Cualquier información relacionada con el envío exprés de un cargamento importante de cocaína desde Costa Rica hacia el puerto de Málaga, en España, se manejará bajo absoluta discreción.
Así lo determinó un juez español, según precisó una nota actualizada de la Cadena SER, que declaró que la investigación y las actuaciones sobre el caso serán secretas.
El miércoles 11 de octubre, la Policía Nacional de España organizó una operación rápida ante el aviso de las autoridades nacionales que la droga iba en camino y cazaron el cargamento.
Cuántos kilos, cuántos detenidos, cuál es la magnitud del trasiego, entre otros detalles generales, no será posible conocerlos.
Lo que se sabe hasta ahora es lo que ha informado SER: que la cocaína iba oculta dentro de un contenedor lleno de cacao: “Uno de los mayores cargamentos de cocaína incautados en los últimos años”, sentenció el medio español.
Mario Zamora, ministro de Seguridad, se había referido al tema: “Vamos a seguir cooperando, porque nuestro objetivo es lograr un país que haga frente al trasiego internacional de droga con todo el peso de la justicia”. Agregó que la Policía de Control de Drogas (PCD) investiga quiénes enviaron la droga a Europa.

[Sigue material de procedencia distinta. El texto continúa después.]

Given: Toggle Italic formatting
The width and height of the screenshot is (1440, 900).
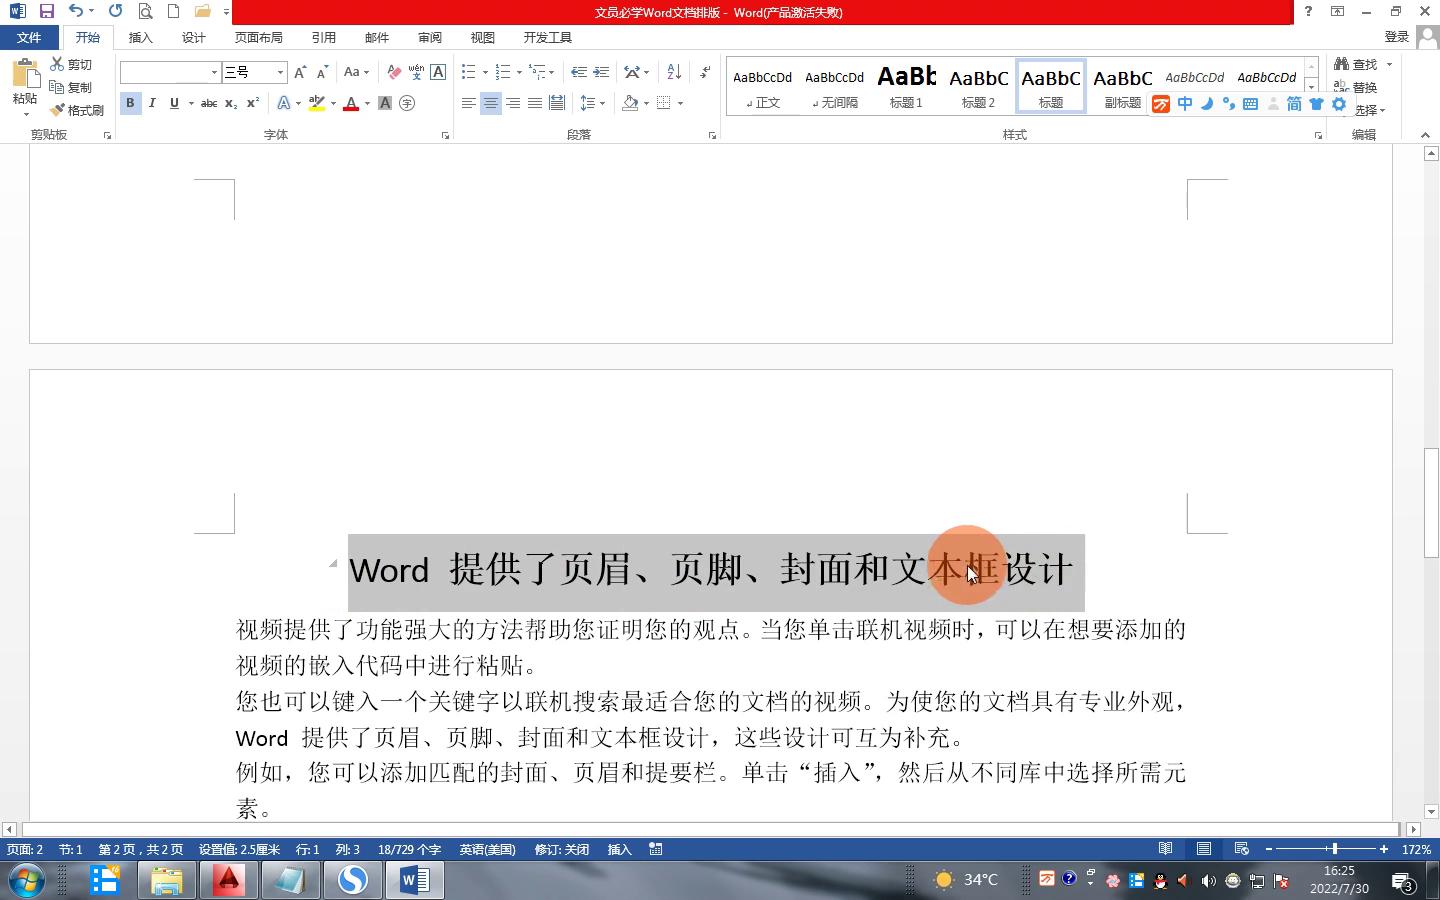Looking at the screenshot, I should tap(152, 103).
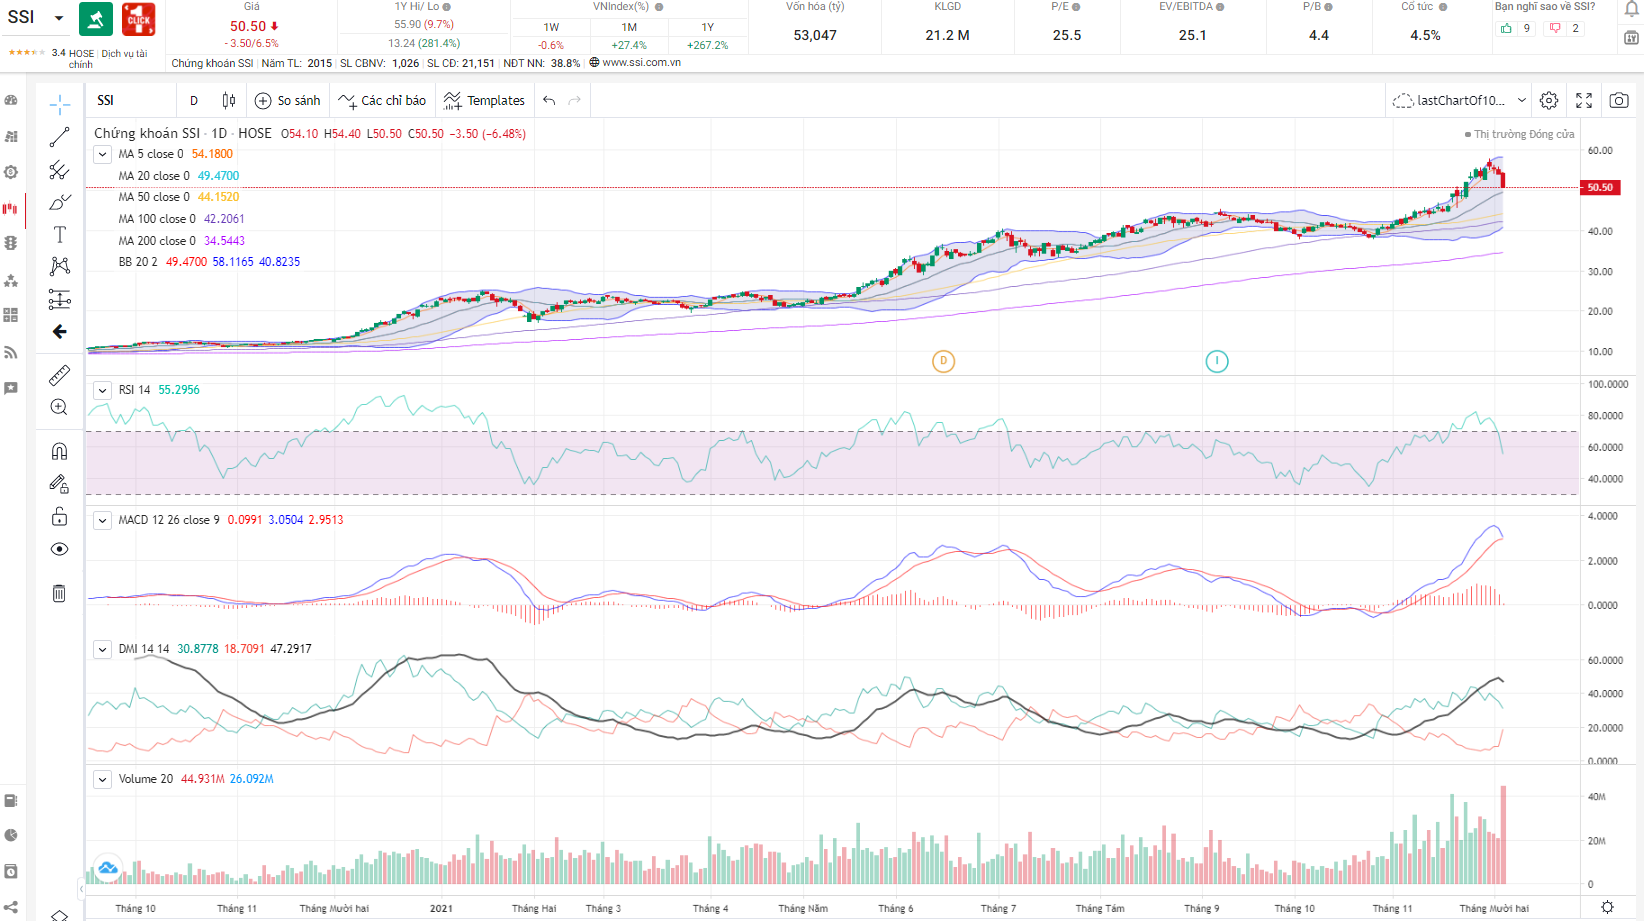Pick the ruler measure tool
Viewport: 1644px width, 921px height.
[60, 375]
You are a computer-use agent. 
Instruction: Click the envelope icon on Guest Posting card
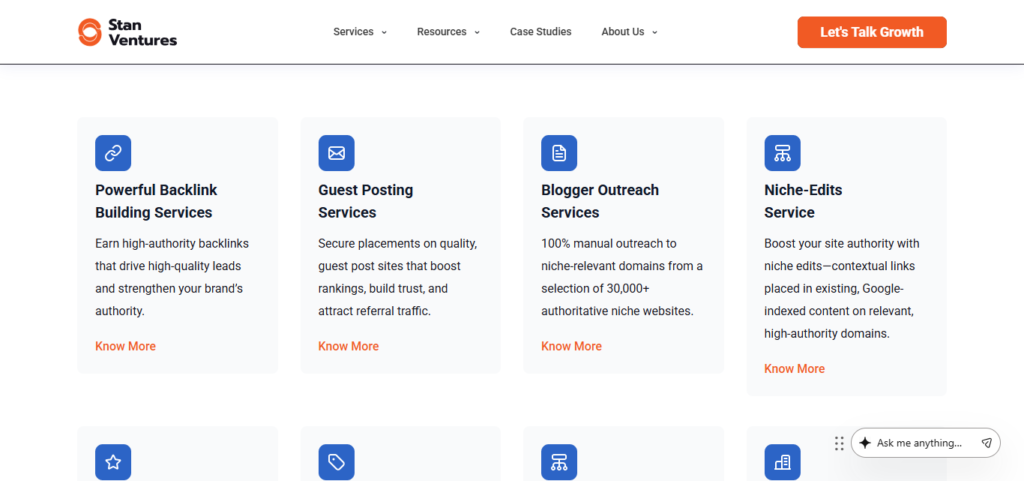[x=336, y=153]
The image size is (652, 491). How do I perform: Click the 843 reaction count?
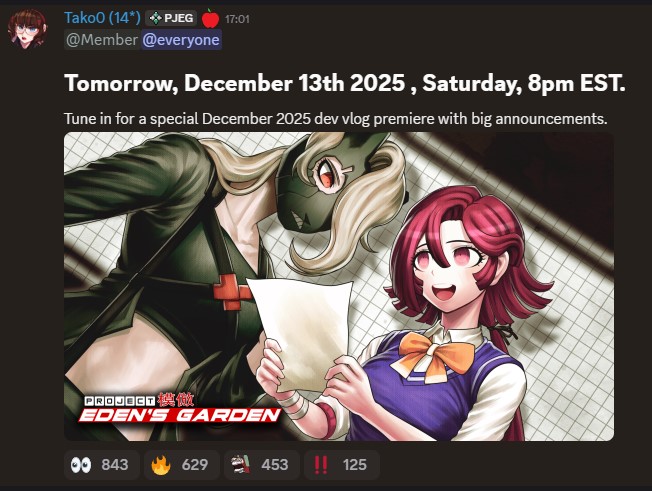click(115, 465)
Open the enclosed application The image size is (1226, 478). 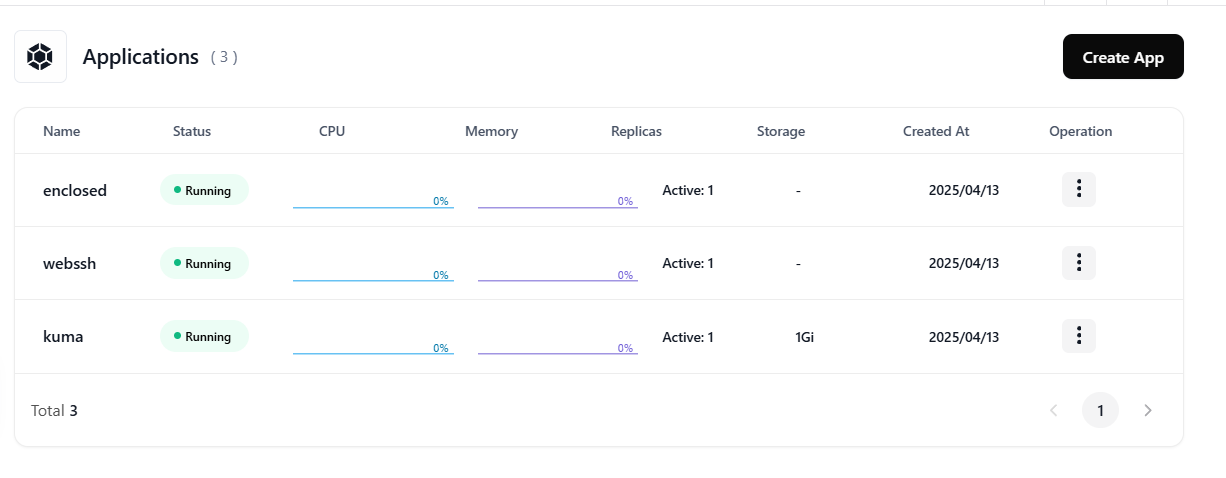pyautogui.click(x=75, y=190)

De lo poco que se dio a conocer es que hay un ciudadano, oriundo de Islas Canarias, que figura como el principal responsable de la carga.
Esta es la segunda incautación de droga de Costa Rica en Europa desde que se instalaron los escáneres en la Terminal de Contenedores de Moín (TCM), que administra APM Terminals en el principal puerto costarricense del Caribe.
En agosto del 2023, las autoridades de los Países Bajos incautaron aproximadamente 494 kilogramos de cocaína en el puerto de Róterdam.